## Document
The 30th anniversary: what business needs from the law and decision makers

Katie Lahey

Chief Executive, Business Council of Australia

The ARC’s 30th anniversary celebration presents a valuable opportunity to talk about what business needs from the law and decision makers.

The Business Council of Australia represents Australia’s top 100 businesses. We are particularly interested in the way that regulations are drafted and administered because regulation can have a large cost impact on business and the economic prosperity of our nation as a whole.

In March 2005 the BCA released its Business Regulation Action Plan, which highlighted the following:

• Poorly drafted and poorly administered regulation can impose very large costs on the economy.

• The aggregate cost to our economy of ‘red tape’ is overwhelming. The OECD has estimated that the direct compliance cost of regulation for just small and medium-sized Australian businesses in 1998 was more than $17 billion. So, regulatory overload—or, as we have termed it, ‘regulatory obesity’—is a very real issue, and I expect is costing business by 2006 well in excess of $20 billion per annum.

It may be argued that we have a very successful economy, with record low unemployment and relatively low interest rates. However, we cannot afford to be complacent. Instead, the BCA believes we must continue to review and improve our regulatory administrative processes. We would like to move from regulatory obesity to a more slimline regulatory regime.

It is essential that the business regulatory environment is efficient and does not impose undue compliance and cost burdens on business. Costs and benefits must be weighed up when new regulations are imposed. The Prime Minister highlighted this issue earlier this year:

Regulation can help support business activities. It sets standards for corporate governance, helps ensure our safety and security, guards our freedom and choices and protects our environment. However, over-regulation or inappropriate regulation acts to impede economic growth. It limits the scope for innovation, undermines entrepreneurial drive and reduces productivity and competition.[1]

The BCA is therefore supportive of efforts being made to assess, review and improve the implementation and administration of business regulation and welcomes this opportunity to contribute to the debate about what business needs from the law and decision makers.

So what is the underlying cause of our regulatory overload?

There are a variety of reasons for the problems encountered by business with administration and implementation of regulation.

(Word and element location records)
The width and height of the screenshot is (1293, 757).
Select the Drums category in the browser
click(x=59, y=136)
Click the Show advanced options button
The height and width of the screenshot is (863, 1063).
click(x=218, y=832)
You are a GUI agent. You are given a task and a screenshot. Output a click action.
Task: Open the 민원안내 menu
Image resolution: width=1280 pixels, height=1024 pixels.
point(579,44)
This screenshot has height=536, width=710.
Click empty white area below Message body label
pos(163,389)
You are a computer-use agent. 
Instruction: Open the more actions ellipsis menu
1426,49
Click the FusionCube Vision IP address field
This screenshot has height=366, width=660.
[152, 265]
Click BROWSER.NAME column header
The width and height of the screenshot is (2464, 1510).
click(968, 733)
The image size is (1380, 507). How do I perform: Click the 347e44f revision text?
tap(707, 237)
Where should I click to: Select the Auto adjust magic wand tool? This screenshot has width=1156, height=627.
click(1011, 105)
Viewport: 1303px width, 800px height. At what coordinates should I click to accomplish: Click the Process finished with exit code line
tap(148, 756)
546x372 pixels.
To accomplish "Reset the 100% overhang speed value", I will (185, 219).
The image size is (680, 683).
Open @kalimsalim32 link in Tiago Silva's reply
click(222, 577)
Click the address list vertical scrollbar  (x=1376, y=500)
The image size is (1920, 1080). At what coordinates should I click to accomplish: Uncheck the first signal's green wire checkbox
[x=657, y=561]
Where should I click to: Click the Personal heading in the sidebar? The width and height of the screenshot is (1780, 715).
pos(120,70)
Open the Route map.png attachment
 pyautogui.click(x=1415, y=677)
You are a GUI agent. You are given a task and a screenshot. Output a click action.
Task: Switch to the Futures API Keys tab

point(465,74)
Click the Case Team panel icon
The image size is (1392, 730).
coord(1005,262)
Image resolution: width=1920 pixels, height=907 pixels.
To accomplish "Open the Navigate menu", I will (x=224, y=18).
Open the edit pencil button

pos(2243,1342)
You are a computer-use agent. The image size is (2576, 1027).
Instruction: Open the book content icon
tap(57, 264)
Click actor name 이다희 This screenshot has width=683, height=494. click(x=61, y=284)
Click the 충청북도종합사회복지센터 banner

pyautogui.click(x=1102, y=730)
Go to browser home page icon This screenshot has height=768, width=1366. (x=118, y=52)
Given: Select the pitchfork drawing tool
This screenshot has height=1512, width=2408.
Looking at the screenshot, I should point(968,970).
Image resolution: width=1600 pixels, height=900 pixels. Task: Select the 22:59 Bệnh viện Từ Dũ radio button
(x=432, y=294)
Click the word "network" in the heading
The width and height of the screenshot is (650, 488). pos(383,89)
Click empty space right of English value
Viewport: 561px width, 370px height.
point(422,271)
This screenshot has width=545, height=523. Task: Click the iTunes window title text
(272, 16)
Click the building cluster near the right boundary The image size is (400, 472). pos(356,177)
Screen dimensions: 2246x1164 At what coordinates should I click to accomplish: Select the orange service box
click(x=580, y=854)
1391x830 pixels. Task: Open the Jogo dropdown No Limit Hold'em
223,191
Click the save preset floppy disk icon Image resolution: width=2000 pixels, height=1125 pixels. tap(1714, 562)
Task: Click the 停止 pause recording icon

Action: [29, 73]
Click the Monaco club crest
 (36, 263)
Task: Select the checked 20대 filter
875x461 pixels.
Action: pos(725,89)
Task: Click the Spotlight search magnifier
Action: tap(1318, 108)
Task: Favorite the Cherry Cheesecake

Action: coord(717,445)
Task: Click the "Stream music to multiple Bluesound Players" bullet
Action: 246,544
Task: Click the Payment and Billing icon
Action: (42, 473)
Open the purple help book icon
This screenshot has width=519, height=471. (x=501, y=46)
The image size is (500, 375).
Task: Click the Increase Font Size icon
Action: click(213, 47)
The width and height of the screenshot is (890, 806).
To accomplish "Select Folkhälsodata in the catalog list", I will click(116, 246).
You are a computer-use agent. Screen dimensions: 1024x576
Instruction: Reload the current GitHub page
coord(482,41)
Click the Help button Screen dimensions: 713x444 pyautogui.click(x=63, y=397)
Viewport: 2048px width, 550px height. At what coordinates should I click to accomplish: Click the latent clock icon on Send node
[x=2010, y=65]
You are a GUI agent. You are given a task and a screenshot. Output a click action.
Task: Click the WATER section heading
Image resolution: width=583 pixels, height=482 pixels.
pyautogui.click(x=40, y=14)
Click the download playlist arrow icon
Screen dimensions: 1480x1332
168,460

## Set tasks
1. In the business regulation article, write out everything from "The Business Council" down to "billion per annum.".
2. Extend the business regulation article from the point where it stops.

## Responses in order
1.
The Business Council of Australia represents Australia’s top 100 businesses. We are particularly interested in the way that regulations are drafted and administered because regulation can have a large cost impact on business and the economic prosperity of our nation as a whole.

In March 2005 the BCA released its Business Regulation Action Plan, which highlighted the following:

• Poorly drafted and poorly administered regulation can impose very large costs on the economy.

• The aggregate cost to our economy of ‘red tape’ is overwhelming. The OECD has estimated that the direct compliance cost of regulation for just small and medium-sized Australian businesses in 1998 was more than $17 billion. So, regulatory overload—or, as we have termed it, ‘regulatory obesity’—is a very real issue, and I expect is costing business by 2006 well in excess of $20 billion per annum.

2.
In an increasingly risk averse society, and because of a few relatively recent high-profile corporate collapses in Australia and overseas, regulation makers and administrators have reacted in a number of adverse ways. Some have responded to minimise their own risk of future exposure and to allay community concern. As a result, regulators are:

• regulating more

• adopting a strict application of the law through heavy-handedness and undue legalism

• adopting a compliance focus rather than applying the spirit of the law

• reducing the transparency of some decisions to avoid risk exposure

• avoiding proper dialogue and consultation with those being regulated.

These reactions from our regulators, though understandable in an increasingly risk averse society, are imposing undue burdens and costs on business.

While it is clear there will always be rogue individuals or unintended corporate mistakes, regulation must be directed at the 99 per cent of honest businesses and individuals who are striving to comply with and adhere to our laws.

In order to operate effectively and efficiently, business needs a number of things from the law and the regulators. They are the ‘4 Cs’:

• clarity

• consistency

• certainty

• consultation with regulators.

Some of the goals of the 4 Cs may appear to be mutually exclusive, but business needs regulators to clearly articulate the policy objectives while ensuring that the application of those laws meets those objectives. We expect our regulatory system to be able to be the best in the world and, therefore, be capable of delivering the best outcomes for business and the community. We apply the term ‘world’s best practice’ to our businesses, our sporting teams, our cultural icons—why not our regulators?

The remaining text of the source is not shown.